Despite Uproxx’s own Brian Grubb referencing it in some form about every day for the last decade, I had managed to make it until this week without ever having seen 1996’s Space Jam, the predecessor to the abomination hitting theaters and HBO Max this weekend. I knew it was a movie about Michael Jordan playing basketball against Bugs Bunny and some cartoons, but… well, that’s just it, there was no “but.” I knew it was a movie about Michael Jordan playing basketball against some cartoons. What else was left to discover? This partly explains my lack of urgency.

In finally watching it, I discovered that it’s so much more! Okay, not really, but it is interesting on a few levels.

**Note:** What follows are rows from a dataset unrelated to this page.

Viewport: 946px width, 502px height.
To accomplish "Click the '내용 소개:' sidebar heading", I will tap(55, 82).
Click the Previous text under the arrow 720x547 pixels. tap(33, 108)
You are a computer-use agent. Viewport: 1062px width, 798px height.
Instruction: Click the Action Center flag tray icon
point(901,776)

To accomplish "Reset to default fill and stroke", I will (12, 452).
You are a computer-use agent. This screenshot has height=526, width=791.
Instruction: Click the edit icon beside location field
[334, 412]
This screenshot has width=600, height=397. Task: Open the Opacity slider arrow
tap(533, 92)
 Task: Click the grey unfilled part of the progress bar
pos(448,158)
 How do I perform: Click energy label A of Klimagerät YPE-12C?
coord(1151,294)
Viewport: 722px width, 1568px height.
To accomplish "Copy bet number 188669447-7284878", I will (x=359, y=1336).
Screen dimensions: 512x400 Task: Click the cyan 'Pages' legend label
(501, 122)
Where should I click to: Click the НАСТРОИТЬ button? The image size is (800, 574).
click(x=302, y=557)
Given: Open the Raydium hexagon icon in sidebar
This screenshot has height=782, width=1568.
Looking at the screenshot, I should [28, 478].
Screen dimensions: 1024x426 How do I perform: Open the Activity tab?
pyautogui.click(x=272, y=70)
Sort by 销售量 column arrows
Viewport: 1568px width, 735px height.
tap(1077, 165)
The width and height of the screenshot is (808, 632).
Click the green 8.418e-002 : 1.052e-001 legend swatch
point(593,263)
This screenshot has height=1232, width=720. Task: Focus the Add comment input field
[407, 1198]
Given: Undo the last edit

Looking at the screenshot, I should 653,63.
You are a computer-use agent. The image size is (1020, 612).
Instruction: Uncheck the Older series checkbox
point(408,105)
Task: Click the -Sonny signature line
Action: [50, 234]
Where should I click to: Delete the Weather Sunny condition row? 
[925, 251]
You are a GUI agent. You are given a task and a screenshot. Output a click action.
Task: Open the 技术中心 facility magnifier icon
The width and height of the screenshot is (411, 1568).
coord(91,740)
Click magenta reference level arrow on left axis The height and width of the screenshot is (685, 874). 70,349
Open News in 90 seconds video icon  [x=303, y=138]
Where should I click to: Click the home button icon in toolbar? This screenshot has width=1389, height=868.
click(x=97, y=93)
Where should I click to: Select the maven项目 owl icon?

Basically from the opening credits onwards, it’s striking the degree to which Space Jam exists as a Michael Jordan PR project. Right around the time that The Last Dance came out, a handful of sportswriters pointed out that while The Last Dance did give us more of the psychotically competitive and professionally petty Jordan, he had still approved all of the footage and we wouldn’t be seeing it if he hadn’t. It basically existed as yet another image management exercise from one of the most meticulous image managers of all time. Space Jam is simply an earlier, more naked version of that. In fact, it may only be because Space Jam was such obvious Jordan propaganda that The Last Dance could maintain any pretense of objectivity by comparison.

Space Jam opens with a montage of childhood photos of Michael Jordan intercut with his basketball highlights, a sequence that goes on for so long that you almost forget that there’s going to be a movie after it. I remember how ubiquitous Michael Jordan was during the 90s because I lived through it, but even so, it’s hard to imagine an athlete today getting this kind of demigod treatment. We worship them still, we obsess and we lionize, but the opening credits of Space Jam are like something you’d see on North Korean state TV, or in a Central Asian dictatorship.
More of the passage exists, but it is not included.